Dask Delayed Error - AttributeError: '_thread._local' object has no attribute 'value'


I've been wrapping my brain trying to figure out why I cannot execute this parallizable function on Dask. Essentially I have a function that loads in a keras model (I'm storing the model using mlflow) and then uses the model's predict method on some input data that I am sending in batches. This piece of code (below) is resulting in the following error:

AttributeError: '_thread._local' object has no attribute 'value'

Code Example:

@delayed
def load_and_predict(input_data_chunk):

    def contrastive_loss(y_true, y_pred):
            margin = 1
            square_pred = K.square(y_pred)
            margin_square = K.square(K.maximum(margin - y_pred, 0))
            return K.mean(y_true * square_pred + (1 - y_true) * margin_square)

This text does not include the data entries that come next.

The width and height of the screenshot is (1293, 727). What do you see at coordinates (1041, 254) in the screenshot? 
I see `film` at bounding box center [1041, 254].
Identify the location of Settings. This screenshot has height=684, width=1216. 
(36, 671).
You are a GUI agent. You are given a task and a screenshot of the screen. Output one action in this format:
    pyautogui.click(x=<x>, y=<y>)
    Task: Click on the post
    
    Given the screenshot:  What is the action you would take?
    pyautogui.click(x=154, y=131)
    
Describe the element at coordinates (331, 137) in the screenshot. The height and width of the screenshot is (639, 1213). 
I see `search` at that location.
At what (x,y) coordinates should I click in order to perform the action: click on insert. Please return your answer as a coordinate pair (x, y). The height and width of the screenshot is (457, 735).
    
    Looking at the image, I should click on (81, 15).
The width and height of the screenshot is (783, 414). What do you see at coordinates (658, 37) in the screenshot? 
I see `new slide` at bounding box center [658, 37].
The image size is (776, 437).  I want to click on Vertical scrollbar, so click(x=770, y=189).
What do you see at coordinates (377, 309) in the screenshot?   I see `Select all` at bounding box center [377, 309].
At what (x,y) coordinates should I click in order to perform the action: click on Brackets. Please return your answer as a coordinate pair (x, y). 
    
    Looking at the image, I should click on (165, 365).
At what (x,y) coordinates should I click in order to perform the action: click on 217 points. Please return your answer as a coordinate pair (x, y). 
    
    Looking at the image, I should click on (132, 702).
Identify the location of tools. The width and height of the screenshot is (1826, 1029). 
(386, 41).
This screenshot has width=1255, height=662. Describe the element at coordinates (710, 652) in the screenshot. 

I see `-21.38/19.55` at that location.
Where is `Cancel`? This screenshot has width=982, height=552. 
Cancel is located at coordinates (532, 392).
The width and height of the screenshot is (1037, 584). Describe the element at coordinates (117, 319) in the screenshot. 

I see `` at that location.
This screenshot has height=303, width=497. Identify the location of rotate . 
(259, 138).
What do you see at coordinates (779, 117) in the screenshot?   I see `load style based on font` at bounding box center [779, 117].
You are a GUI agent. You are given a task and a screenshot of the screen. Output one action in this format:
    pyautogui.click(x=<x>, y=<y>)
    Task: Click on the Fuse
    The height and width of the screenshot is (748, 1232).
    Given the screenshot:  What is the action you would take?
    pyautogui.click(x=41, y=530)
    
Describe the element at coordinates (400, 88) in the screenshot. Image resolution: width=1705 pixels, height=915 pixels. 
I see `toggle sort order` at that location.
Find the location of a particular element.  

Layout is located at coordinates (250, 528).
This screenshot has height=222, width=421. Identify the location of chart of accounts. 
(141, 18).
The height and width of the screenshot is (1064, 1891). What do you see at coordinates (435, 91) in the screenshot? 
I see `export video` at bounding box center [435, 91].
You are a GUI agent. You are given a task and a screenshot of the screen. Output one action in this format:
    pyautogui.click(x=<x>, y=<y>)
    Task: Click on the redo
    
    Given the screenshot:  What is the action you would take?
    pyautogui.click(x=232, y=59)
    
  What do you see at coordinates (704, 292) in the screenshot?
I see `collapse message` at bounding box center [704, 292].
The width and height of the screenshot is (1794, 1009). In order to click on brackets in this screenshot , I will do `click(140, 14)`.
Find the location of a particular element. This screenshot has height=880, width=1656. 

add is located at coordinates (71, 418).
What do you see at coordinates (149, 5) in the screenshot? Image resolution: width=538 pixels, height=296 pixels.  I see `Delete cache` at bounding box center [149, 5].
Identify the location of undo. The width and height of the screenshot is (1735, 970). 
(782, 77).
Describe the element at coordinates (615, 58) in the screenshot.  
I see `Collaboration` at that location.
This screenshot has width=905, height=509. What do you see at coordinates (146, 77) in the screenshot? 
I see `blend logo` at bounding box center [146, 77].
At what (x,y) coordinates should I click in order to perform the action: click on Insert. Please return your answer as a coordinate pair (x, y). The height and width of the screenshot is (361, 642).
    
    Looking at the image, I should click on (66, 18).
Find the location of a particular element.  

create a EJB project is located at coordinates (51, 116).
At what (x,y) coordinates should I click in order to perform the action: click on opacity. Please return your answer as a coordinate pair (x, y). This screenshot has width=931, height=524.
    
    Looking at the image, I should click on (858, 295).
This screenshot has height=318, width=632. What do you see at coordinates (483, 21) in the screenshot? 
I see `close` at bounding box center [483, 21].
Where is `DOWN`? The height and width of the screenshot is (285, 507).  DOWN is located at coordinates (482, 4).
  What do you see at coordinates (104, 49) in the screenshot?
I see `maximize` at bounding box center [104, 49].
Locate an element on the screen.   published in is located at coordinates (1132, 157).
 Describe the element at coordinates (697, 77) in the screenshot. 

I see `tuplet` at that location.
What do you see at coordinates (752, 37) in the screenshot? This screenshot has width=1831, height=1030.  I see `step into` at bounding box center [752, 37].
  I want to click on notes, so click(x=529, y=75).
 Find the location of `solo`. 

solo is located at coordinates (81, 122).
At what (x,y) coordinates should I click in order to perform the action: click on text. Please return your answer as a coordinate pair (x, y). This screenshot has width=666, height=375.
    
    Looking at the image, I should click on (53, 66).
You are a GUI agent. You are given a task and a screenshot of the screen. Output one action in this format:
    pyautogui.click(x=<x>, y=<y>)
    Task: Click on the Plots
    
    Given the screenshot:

    mlflow.set_tracking_uri('<tracking_uri>')
    mlflow.set_experiment('experiment_name')
    runs = mlflow.search_runs()
    artifact_uri = runs.loc[runs['start_time'].idxmax()]['artifact_uri']
    model = mlflow.keras.load_model(artifact_uri + '/model', custom_objects={'contrastive_loss': contrastive_loss})
    y_pred = model.predict(input_data_chunk)
    return y_pred

with Client(<scheduler_ip:port>) as client:
    batch_array = np.array_split(X_test, 10)
    results = []
    for batch in batch_array:
        prediction = load_and_predict(batch)
        results.append(prediction)

compute(*results)

I am admittedly quite new to Dask, so any expert guidance on this problem would be much appreciated.


Solution

  • If you intend to use the Client you create in the context to compute, then the compute() line must be within the context too: please indent it.